Stored items
§ §

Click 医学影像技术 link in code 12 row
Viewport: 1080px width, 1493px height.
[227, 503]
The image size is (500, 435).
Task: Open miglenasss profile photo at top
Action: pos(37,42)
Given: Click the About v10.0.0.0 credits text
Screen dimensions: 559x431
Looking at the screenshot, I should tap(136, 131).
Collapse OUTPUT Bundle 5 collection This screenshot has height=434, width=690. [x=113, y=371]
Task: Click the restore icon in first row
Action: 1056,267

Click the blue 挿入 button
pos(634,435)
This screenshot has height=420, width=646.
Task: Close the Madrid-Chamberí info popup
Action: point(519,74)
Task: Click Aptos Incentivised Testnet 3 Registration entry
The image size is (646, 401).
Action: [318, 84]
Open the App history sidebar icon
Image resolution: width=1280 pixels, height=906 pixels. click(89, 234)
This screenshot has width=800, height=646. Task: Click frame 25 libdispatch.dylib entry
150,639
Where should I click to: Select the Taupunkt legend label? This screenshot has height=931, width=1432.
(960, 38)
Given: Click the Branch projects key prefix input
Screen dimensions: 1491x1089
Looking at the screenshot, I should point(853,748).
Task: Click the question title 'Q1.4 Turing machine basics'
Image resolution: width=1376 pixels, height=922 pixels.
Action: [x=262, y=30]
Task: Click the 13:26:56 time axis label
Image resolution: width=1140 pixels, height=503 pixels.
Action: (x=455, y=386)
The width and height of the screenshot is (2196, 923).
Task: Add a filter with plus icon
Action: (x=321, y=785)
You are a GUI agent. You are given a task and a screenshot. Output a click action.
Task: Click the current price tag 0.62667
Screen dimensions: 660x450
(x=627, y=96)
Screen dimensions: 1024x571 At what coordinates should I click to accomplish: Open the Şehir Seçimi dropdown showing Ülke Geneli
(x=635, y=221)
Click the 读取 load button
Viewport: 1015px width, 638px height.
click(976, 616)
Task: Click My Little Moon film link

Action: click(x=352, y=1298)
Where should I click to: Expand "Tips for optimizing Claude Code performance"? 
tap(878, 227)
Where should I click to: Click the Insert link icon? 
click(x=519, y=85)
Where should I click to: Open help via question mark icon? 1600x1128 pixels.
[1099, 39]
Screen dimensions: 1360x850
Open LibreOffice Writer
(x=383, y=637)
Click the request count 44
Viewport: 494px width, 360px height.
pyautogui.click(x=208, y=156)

§ §

Transcribe the lines above between the line holding "Screen dimensions: 559x431" and the line holding "Task: Click the question", inclusive, exactly as they stand and with nothing added.

Screen dimensions: 559x431
Looking at the screenshot, I should tap(136, 131).
Collapse OUTPUT Bundle 5 collection This screenshot has height=434, width=690. [x=113, y=371]
Task: Click the restore icon in first row
Action: 1056,267

Click the blue 挿入 button
pos(634,435)
This screenshot has height=420, width=646.
Task: Close the Madrid-Chamberí info popup
Action: point(519,74)
Task: Click Aptos Incentivised Testnet 3 Registration entry
The image size is (646, 401).
Action: [318, 84]
Open the App history sidebar icon
Image resolution: width=1280 pixels, height=906 pixels. click(89, 234)
This screenshot has width=800, height=646. Task: Click frame 25 libdispatch.dylib entry
150,639
Where should I click to: Select the Taupunkt legend label? This screenshot has height=931, width=1432.
(960, 38)
Given: Click the Branch projects key prefix input
Screen dimensions: 1491x1089
Looking at the screenshot, I should point(853,748).
Task: Click the question title 'Q1.4 Turing machine basics'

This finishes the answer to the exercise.